Washington, D.C.--A new analysis by the nonpartisan Joint Committee on Taxation (JCT) of the latest version of the Democrats’ reckless tax-and-spend bill (H.R. 5376) confirms that it gives tax cuts to the wealthy; provides fleeting and limited tax relief to low- and middle-income earners; and, violates the President’s promise to not raise taxes on anyone with income below $400,000.

“This analysis proves that any suggestion this bill constitutes a broad-based middle class tax cut is clearly false,” said U.S. Senator Mike Crapo (R-Idaho), Ranking Member of the Senate Finance Committee.  “The analysis also documents that the Administration’s pledge that ‘no one with income below $400,000 will see their taxes go up’ is not true.  Budget gimmicks used in the bill create a structure that substantially frontloads deficit-financed tax relief into the first year, pouring gas onto a currently accelerating inflationary fire.  Further, aspirations for tax relief to be extended in future years, without specifying which additional new tax increases would pay for it, promise to dramatically worsen our debt crisis and lead to longer-term inflation pressures.” 

Because the bill relies on a number of gimmicky sunsets and expirations in an attempt to hide the true costs of Democrats’ desired permanence of policies, there is no single year where every tax provision will be in full effect at the same time.  However, even in the first year, when the greatest amount of relief is in effect, less than a third of low- or middle-income taxpayers would receive meaningful tax relief, while nearly 90 percent of those earning between $500,000 and $1 million per year would get a substantial tax cut.

From the analysis:

In 2022:

  • Less than one third of those earning between $20,000 and $100,000 will receive a significant tax cut of more than $500.
  • More than two thirds of those earning $1 million or more, and nearly 90 percent of those earning between $500,000 and $1 million, will receive a significant tax cut.

In 2023, almost all lower- and middle-class tax relief is gone.

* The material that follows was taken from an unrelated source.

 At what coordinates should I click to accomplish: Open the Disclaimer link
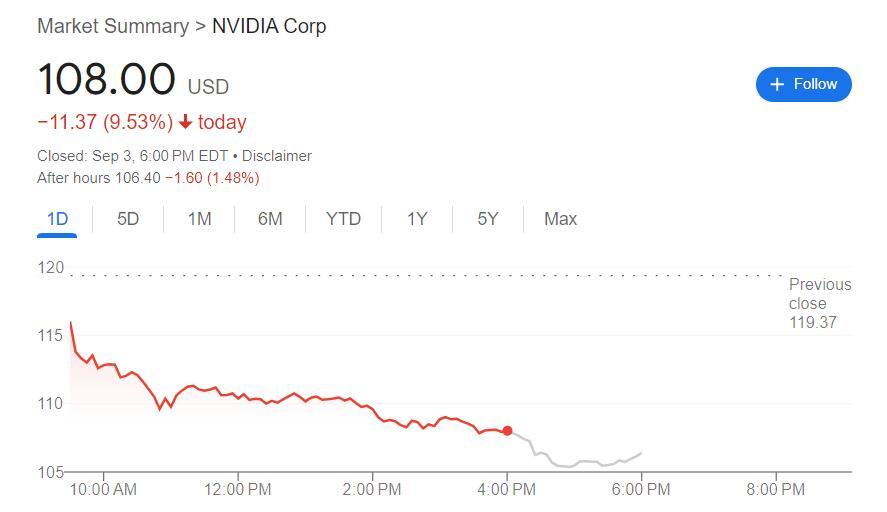[277, 156]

  • For example, merely 3.5 percent of those earning between $50,000 and $75,000 will receive any kind of tax cut (vs. more than 30 percent for 2022), while more than 12 percent will receive a tax increase (vs. less than 0.15 percent for 2022). 
  • More than 45 percent of those earning $1 million or more continue to receive a significant tax cut, as do two thirds of those earning between $500,000 and $1 million, with less than a third in that category getting a tax increase.

In 2031:

  • Even by the last year of the bill--when the State and Local Tax (SALT) relief for the wealthy is technically gone--the rate of millionaires and those earning more than $500,000 receiving significant tax cuts will be three times the rate of taxpayers in any other income category between $30,000 and $200,000.

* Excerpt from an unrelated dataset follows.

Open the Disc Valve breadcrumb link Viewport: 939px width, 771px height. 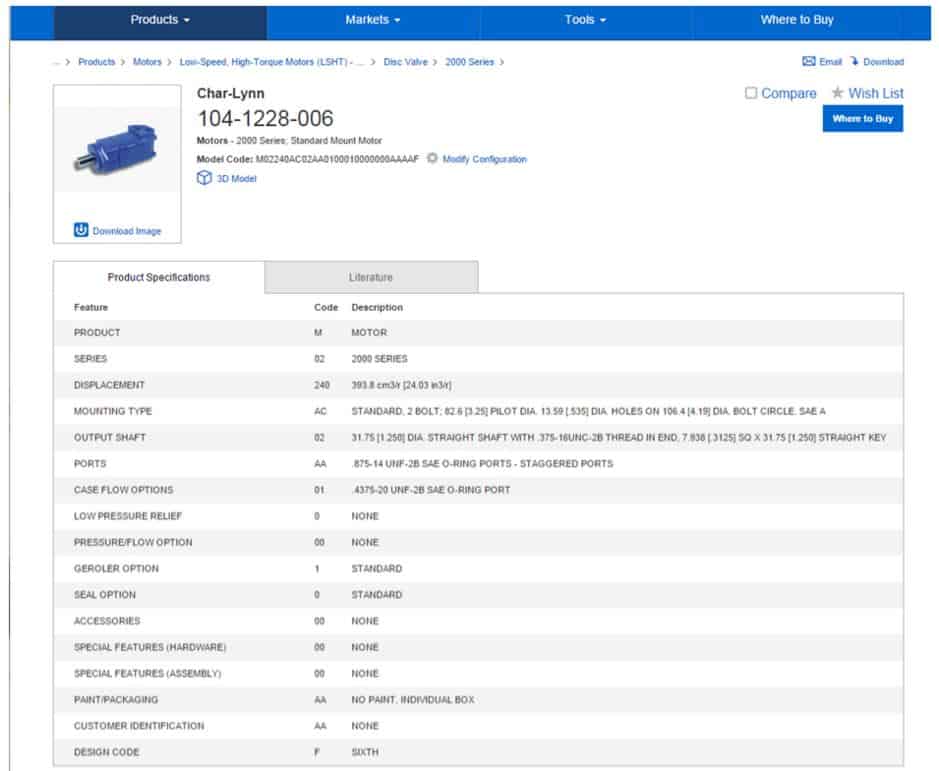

Not only do the phase-in and phase-outs mask the true distributional effects, but the footnotes in the analysis suggest an even greater hit to lower income families and even greater benefits for the rich.

  • The analysis does not factor in the effects of the reinstatement of the Superfund tax or the $8.7 billion tax increase on nicotine.  JCT has separately affirmed that both tax increases will increase the tax liability of taxpayers earning below $400,000, and JCT has affirmed that the distribution of the tobacco tax is very regressive. 
  • The distributional effects of the credit for the purchase of an electric vehicle, and the credit for the purchase of an electronic bicycle, are not included in this analysis.  These provisions are also expected to benefit those more in the higher income categories.